■ **GOAL A**
In the post on nonprofit leadership, rework the stretch from "2. Train. Always.: Despite" through "on a subject." so that "gym" becomes "library".

■ **PASSAGE GIVEN**
• • • • •

Nonprofit Leadership: 5 Things We Can Learn from Buffy (the Vampire Slayer)


Perhaps like many in my generation, I, too, was a rabid Buffy the Vampire Slayer fan (if you weren’t, you should’ve been. It’s fantastic.). Looking back on how the adventures of this no-nonsense heroine inspired me growing up, I knew I couldn’t avoid blogging my tribute to Buffy. In fact, I think we can learn a lot from The Slayer when it comes to nonprofit leadership. So here it is, my unabashedly geeky account of 5 things we can learn about nonprofit leadership from Buffy (the Vampire Slayer!):

  1. Get a Mentor: Having a mentor is a tradition for Vampire Slayers, and Buffy found connection, guidance, and support in her ‘Watcher’, Giles.  Nonprofit leaders aren’t required to seek mentors of course, but having one (or more!) is a great and arguably necessary part of skillfully navigating the nonprofit sector and those within it as new Problems-Of-The-World Slayers. In addition to having the emotional support of a mentor as a nonprofit leader, there are practical reasons to work with one. There is a notion in leadership that you should “surround yourself with people more skilled than you” in order to exercise humility and practice important skills. Even for those starting out with a natural talent for working with people, writing, or branding your cause-efforts, mentors can help you hone your skills at practical nonprofit tasks: meeting other movers and shakers, writing or presenting requests for financial support, or developing a strategic branding plan — Things it might have otherwise taken months or even years to learn alone. I know it was only because of one of my mentors that I learned how to write a good grant proposal – and I can definitely credit her for our success in getting our very first grant.
  2. Train. Always.: Despite her super-strength, speed, agility, and know-how, Buffy always remembered to revisit the gym. As we grow and develop as nonprofit leaders, we’ll learn a plethora of useful skills, but just like any other muscle, our brains and hearts will atrophy if we don’t work them out every once in awhile. As I admitted in another post, we may never be exactly the leaders we hope to be, but we can always get closer to our ideal. As nonprofit leaders it’s important to always be learning and practicing: Read articles and books on the sector to keep fresh perspectives. Attend learning sessions and network with others. Don’t be afraid to take a class to refresh your knowledge on a subject.

• • • • •

■ **TASK INPUTS**

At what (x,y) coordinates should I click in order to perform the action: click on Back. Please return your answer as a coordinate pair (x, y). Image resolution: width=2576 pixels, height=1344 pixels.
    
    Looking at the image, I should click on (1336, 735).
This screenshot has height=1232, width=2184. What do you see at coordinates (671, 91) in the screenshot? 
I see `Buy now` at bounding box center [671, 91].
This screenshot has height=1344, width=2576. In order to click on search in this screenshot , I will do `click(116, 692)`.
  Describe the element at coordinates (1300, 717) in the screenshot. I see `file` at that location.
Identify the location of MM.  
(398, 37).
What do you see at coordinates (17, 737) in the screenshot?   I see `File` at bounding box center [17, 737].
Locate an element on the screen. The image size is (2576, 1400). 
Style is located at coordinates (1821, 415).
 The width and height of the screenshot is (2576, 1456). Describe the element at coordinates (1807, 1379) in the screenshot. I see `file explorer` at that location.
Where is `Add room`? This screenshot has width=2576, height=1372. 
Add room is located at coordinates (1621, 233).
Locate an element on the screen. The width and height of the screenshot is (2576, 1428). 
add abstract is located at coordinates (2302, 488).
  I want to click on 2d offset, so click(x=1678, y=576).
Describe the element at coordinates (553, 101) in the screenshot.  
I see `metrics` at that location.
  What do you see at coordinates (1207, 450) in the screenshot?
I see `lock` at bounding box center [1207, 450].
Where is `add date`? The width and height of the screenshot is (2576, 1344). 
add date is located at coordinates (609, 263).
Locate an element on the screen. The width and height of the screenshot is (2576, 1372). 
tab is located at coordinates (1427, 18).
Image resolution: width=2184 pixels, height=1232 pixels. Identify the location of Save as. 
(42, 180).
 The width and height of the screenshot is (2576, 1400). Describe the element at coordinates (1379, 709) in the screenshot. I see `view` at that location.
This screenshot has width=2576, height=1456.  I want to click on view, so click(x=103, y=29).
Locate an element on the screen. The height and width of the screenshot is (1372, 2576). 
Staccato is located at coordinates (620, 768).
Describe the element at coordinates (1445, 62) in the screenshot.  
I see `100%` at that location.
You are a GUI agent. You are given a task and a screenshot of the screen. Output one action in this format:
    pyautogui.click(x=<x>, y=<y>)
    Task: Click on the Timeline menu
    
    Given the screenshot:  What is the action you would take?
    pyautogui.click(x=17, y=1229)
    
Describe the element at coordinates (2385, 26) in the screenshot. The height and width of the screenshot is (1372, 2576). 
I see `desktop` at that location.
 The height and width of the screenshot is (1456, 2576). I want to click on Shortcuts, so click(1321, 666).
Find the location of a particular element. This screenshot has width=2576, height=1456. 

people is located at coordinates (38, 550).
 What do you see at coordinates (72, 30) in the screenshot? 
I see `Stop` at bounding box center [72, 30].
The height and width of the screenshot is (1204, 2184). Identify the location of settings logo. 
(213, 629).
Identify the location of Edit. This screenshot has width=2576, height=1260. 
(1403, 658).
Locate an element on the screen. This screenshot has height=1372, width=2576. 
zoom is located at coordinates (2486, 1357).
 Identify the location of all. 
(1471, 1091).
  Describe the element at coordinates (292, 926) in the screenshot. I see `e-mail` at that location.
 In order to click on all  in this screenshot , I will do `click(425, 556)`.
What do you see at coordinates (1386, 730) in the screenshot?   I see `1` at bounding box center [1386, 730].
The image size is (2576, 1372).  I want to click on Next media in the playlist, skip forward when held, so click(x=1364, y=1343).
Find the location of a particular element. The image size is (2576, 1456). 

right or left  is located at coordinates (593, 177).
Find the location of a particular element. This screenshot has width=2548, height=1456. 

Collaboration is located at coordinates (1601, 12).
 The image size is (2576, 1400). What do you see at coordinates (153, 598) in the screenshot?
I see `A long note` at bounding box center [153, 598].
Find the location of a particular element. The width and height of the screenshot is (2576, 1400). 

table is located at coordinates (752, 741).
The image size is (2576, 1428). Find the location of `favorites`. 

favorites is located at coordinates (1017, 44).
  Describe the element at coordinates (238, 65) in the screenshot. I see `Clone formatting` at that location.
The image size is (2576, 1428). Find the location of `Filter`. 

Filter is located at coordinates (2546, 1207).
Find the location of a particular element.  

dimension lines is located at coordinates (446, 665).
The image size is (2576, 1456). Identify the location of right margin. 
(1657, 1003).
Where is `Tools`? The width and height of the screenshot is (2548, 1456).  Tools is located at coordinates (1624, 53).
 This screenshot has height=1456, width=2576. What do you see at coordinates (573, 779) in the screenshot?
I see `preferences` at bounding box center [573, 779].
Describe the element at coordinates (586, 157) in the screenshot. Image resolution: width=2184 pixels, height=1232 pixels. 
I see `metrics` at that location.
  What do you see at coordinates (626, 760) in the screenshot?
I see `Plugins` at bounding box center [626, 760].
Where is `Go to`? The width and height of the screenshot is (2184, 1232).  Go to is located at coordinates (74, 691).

• • • • •

■ **GOAL B**
Copy out the listing verbatim, covering the stretch from the line containing "What do you see at coordinates (626, 760)" through the end of the listing.

■ **TASK SOLUTION A**
2. Train. Always.: Despite her super-strength, speed, agility, and know-how, Buffy always remembered to revisit the library. As we grow and develop as nonprofit leaders, we’ll learn a plethora of useful skills, but just like any other muscle, our brains and hearts will atrophy if we don’t work them out every once in awhile. As I admitted in another post, we may never be exactly the leaders we hope to be, but we can always get closer to our ideal. As nonprofit leaders it’s important to always be learning and practicing: Read articles and books on the sector to keep fresh perspectives. Attend learning sessions and network with others. Don’t be afraid to take a class to refresh your knowledge on a subject.

■ **TASK SOLUTION B**
  What do you see at coordinates (626, 760) in the screenshot?
I see `Plugins` at bounding box center [626, 760].
Where is `Go to`? The width and height of the screenshot is (2184, 1232).  Go to is located at coordinates (74, 691).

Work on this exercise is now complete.